(Rows on where targets appear)

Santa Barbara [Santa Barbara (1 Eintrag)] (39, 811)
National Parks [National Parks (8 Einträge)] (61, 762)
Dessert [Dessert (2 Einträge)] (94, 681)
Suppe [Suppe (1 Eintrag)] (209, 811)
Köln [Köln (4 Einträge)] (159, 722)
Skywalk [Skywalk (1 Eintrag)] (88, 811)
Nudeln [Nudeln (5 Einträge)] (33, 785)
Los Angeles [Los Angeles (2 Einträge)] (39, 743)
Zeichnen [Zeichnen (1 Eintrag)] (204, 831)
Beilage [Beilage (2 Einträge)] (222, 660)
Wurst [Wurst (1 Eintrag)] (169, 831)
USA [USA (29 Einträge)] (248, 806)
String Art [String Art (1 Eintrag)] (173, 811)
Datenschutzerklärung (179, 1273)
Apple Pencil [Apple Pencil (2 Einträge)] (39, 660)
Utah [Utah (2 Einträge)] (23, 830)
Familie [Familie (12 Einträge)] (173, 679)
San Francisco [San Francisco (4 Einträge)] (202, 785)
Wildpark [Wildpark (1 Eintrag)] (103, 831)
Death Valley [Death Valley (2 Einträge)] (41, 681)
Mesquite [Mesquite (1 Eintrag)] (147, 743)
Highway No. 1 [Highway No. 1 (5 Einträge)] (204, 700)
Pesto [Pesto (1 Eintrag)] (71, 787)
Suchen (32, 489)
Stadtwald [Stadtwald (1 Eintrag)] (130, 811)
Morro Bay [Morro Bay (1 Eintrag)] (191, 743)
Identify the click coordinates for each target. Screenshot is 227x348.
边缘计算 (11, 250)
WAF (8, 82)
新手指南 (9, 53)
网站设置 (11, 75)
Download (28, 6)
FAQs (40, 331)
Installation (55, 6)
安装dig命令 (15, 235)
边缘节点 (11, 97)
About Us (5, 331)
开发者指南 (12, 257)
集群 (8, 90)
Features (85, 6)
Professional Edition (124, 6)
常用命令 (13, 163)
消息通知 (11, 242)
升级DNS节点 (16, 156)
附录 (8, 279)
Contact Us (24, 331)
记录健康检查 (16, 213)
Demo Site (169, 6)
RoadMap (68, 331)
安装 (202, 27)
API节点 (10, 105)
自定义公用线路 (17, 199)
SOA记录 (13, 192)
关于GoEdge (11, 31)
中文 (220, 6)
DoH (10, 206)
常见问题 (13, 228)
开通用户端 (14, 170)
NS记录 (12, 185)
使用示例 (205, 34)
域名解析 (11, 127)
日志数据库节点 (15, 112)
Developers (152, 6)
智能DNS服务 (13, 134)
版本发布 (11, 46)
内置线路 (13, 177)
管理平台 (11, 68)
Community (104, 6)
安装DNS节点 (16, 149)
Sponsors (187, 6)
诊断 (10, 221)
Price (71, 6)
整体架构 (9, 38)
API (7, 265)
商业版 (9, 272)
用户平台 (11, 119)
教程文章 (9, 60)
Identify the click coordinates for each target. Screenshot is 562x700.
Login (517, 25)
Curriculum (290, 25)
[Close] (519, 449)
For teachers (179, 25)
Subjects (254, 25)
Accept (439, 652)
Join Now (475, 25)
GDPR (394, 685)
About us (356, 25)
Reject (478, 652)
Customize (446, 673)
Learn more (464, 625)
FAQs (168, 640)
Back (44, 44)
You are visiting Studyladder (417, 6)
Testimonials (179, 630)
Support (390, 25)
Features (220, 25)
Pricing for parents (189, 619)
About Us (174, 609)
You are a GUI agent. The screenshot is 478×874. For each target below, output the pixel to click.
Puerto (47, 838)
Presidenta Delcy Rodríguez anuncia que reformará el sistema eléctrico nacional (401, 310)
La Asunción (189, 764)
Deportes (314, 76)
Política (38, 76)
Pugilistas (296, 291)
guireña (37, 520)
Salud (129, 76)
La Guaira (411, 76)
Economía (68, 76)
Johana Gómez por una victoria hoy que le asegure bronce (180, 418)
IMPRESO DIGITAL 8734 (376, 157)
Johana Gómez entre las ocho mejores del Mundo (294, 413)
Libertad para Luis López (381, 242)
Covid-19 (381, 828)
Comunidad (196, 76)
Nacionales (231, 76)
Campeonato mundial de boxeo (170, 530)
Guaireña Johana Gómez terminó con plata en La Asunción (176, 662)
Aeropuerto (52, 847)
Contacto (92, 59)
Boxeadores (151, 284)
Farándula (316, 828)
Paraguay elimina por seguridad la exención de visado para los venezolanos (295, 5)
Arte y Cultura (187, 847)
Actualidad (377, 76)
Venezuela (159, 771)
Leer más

Instruction: Return every line of the material above unchanged and in the same order.

Solution to the exercise:
Santa Barbara [Santa Barbara (1 Eintrag)] (39, 811)
National Parks [National Parks (8 Einträge)] (61, 762)
Dessert [Dessert (2 Einträge)] (94, 681)
Suppe [Suppe (1 Eintrag)] (209, 811)
Köln [Köln (4 Einträge)] (159, 722)
Skywalk [Skywalk (1 Eintrag)] (88, 811)
Nudeln [Nudeln (5 Einträge)] (33, 785)
Los Angeles [Los Angeles (2 Einträge)] (39, 743)
Zeichnen [Zeichnen (1 Eintrag)] (204, 831)
Beilage [Beilage (2 Einträge)] (222, 660)
Wurst [Wurst (1 Eintrag)] (169, 831)
USA [USA (29 Einträge)] (248, 806)
String Art [String Art (1 Eintrag)] (173, 811)
Datenschutzerklärung (179, 1273)
Apple Pencil [Apple Pencil (2 Einträge)] (39, 660)
Utah [Utah (2 Einträge)] (23, 830)
Familie [Familie (12 Einträge)] (173, 679)
San Francisco [San Francisco (4 Einträge)] (202, 785)
Wildpark [Wildpark (1 Eintrag)] (103, 831)
Death Valley [Death Valley (2 Einträge)] (41, 681)
Mesquite [Mesquite (1 Eintrag)] (147, 743)
Highway No. 1 [Highway No. 1 (5 Einträge)] (204, 700)
Pesto [Pesto (1 Eintrag)] (71, 787)
Suchen (32, 489)
Stadtwald [Stadtwald (1 Eintrag)] (130, 811)
Morro Bay [Morro Bay (1 Eintrag)] (191, 743)
Identify the click coordinates for each target. Screenshot is 227x348.
边缘计算 (11, 250)
WAF (8, 82)
新手指南 (9, 53)
网站设置 (11, 75)
Download (28, 6)
FAQs (40, 331)
Installation (55, 6)
安装dig命令 (15, 235)
边缘节点 (11, 97)
About Us (5, 331)
开发者指南 (12, 257)
集群 (8, 90)
Features (85, 6)
Professional Edition (124, 6)
常用命令 (13, 163)
消息通知 (11, 242)
升级DNS节点 (16, 156)
附录 (8, 279)
Contact Us (24, 331)
记录健康检查 (16, 213)
Demo Site (169, 6)
RoadMap (68, 331)
安装 (202, 27)
API节点 (10, 105)
自定义公用线路 (17, 199)
SOA记录 (13, 192)
关于GoEdge (11, 31)
中文 (220, 6)
DoH (10, 206)
常见问题 (13, 228)
开通用户端 (14, 170)
NS记录 (12, 185)
使用示例 (205, 34)
域名解析 (11, 127)
日志数据库节点 (15, 112)
Developers (152, 6)
智能DNS服务 (13, 134)
版本发布 (11, 46)
内置线路 (13, 177)
管理平台 (11, 68)
Community (104, 6)
安装DNS节点 (16, 149)
Sponsors (187, 6)
诊断 (10, 221)
Price (71, 6)
整体架构 (9, 38)
API (7, 265)
商业版 (9, 272)
用户平台 (11, 119)
教程文章 (9, 60)
Identify the click coordinates for each target. Screenshot is 562x700.
Login (517, 25)
Curriculum (290, 25)
[Close] (519, 449)
For teachers (179, 25)
Subjects (254, 25)
Accept (439, 652)
Join Now (475, 25)
GDPR (394, 685)
About us (356, 25)
Reject (478, 652)
Customize (446, 673)
Learn more (464, 625)
FAQs (168, 640)
Back (44, 44)
You are visiting Studyladder (417, 6)
Testimonials (179, 630)
Support (390, 25)
Features (220, 25)
Pricing for parents (189, 619)
About Us (174, 609)
You are a GUI agent. The screenshot is 478×874. For each target below, output the pixel to click.
Puerto (47, 838)
Presidenta Delcy Rodríguez anuncia que reformará el sistema eléctrico nacional (401, 310)
La Asunción (189, 764)
Deportes (314, 76)
Política (38, 76)
Pugilistas (296, 291)
guireña (37, 520)
Salud (129, 76)
La Guaira (411, 76)
Economía (68, 76)
Johana Gómez por una victoria hoy que le asegure bronce (180, 418)
IMPRESO DIGITAL 8734 (376, 157)
Johana Gómez entre las ocho mejores del Mundo (294, 413)
Libertad para Luis López (381, 242)
Covid-19 (381, 828)
Comunidad (196, 76)
Nacionales (231, 76)
Campeonato mundial de boxeo (170, 530)
Guaireña Johana Gómez terminó con plata en La Asunción (176, 662)
Aeropuerto (52, 847)
Contacto (92, 59)
Boxeadores (151, 284)
Farándula (316, 828)
Paraguay elimina por seguridad la exención de visado para los venezolanos (295, 5)
Arte y Cultura (187, 847)
Actualidad (377, 76)
Venezuela (159, 771)
Leer más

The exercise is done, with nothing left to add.